------ Data ------

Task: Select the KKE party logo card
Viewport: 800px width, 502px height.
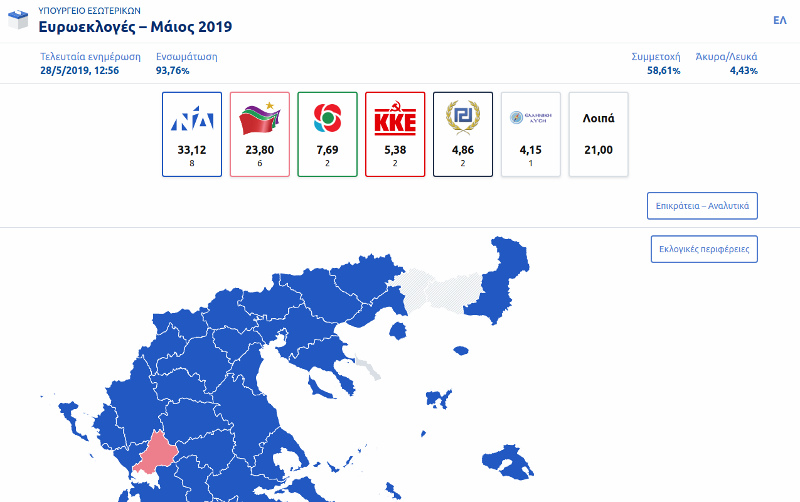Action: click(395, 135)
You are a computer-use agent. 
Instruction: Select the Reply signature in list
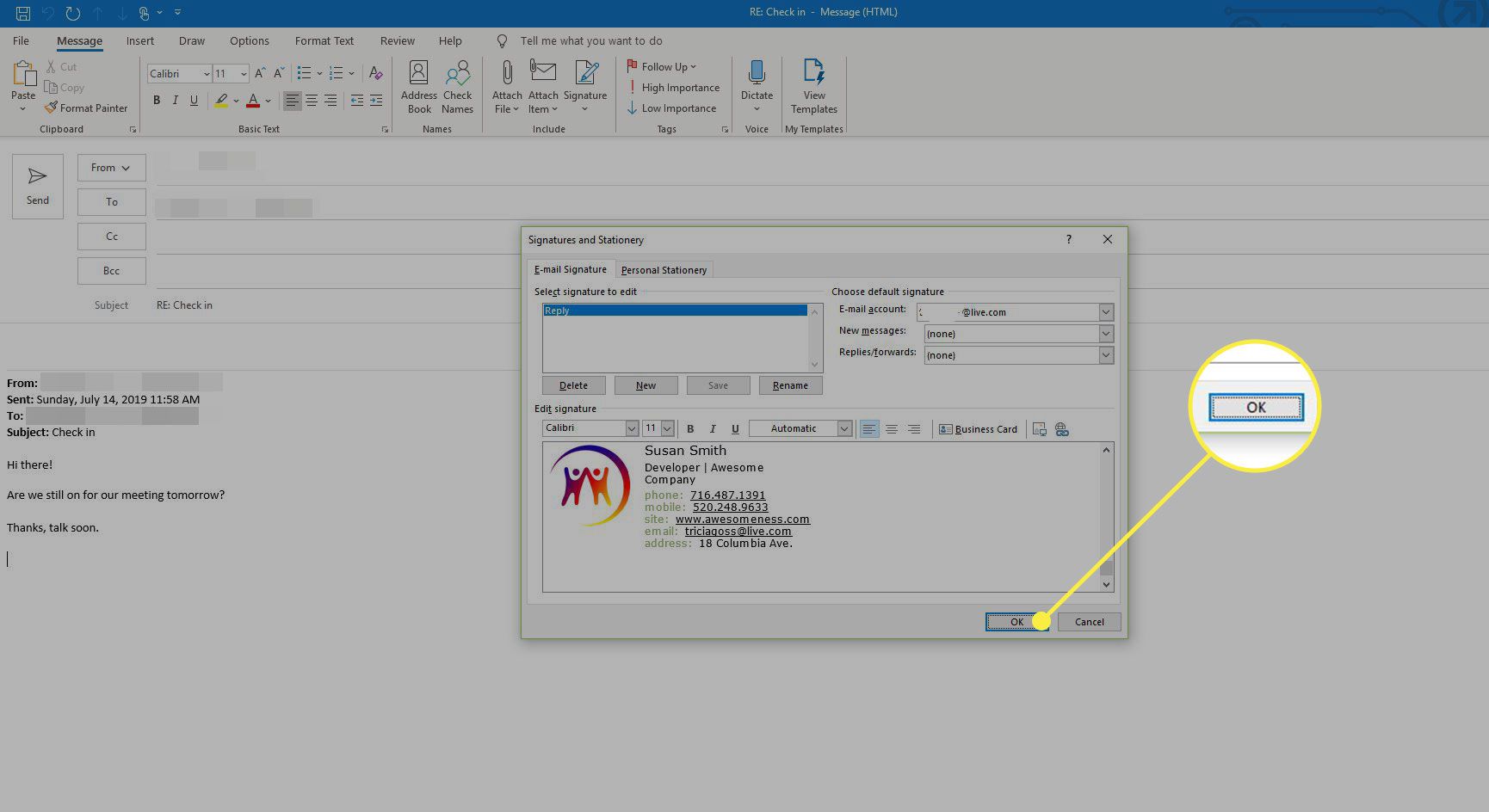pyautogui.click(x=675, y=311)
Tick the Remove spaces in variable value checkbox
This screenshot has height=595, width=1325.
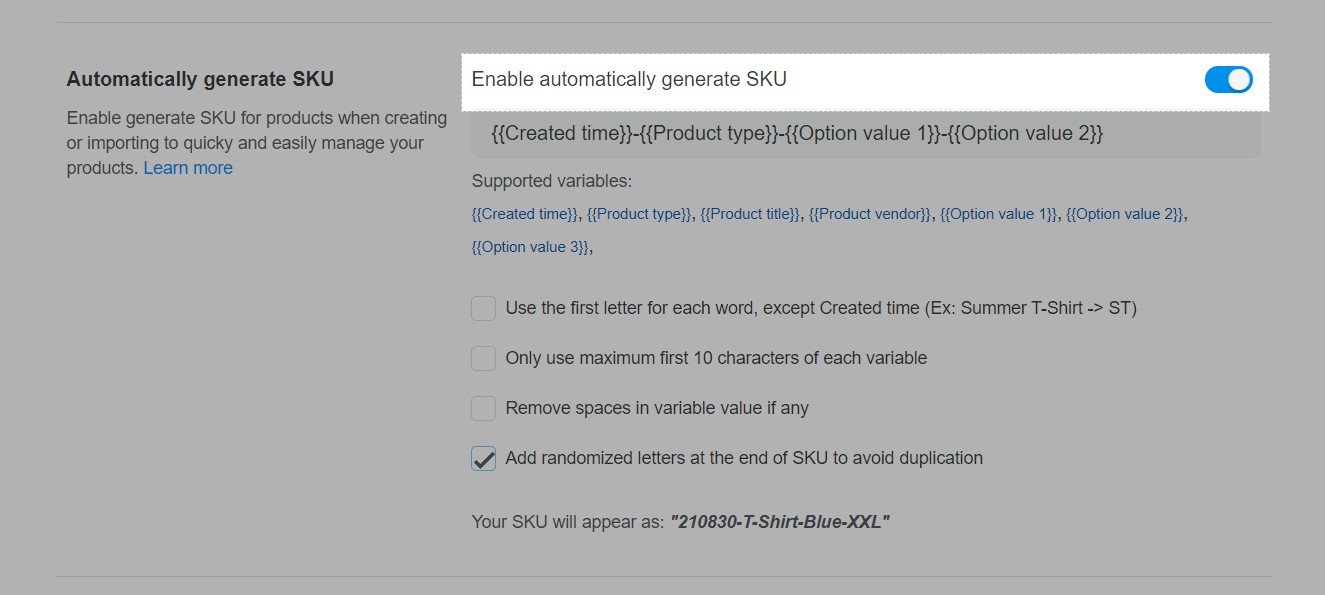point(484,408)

------

Please write out every line of the entries above again, requests included, adding -36 to each coordinate in the answers. Leave the pictures out of your answer.

Task: Select the KKE party logo card
Viewport: 800px width, 502px height.
Action: click(359, 99)
You are a computer-use agent. 
Instruction: Select the Reply signature in list
pyautogui.click(x=639, y=275)
Tick the Remove spaces in variable value checkbox
This screenshot has height=595, width=1325.
point(448,372)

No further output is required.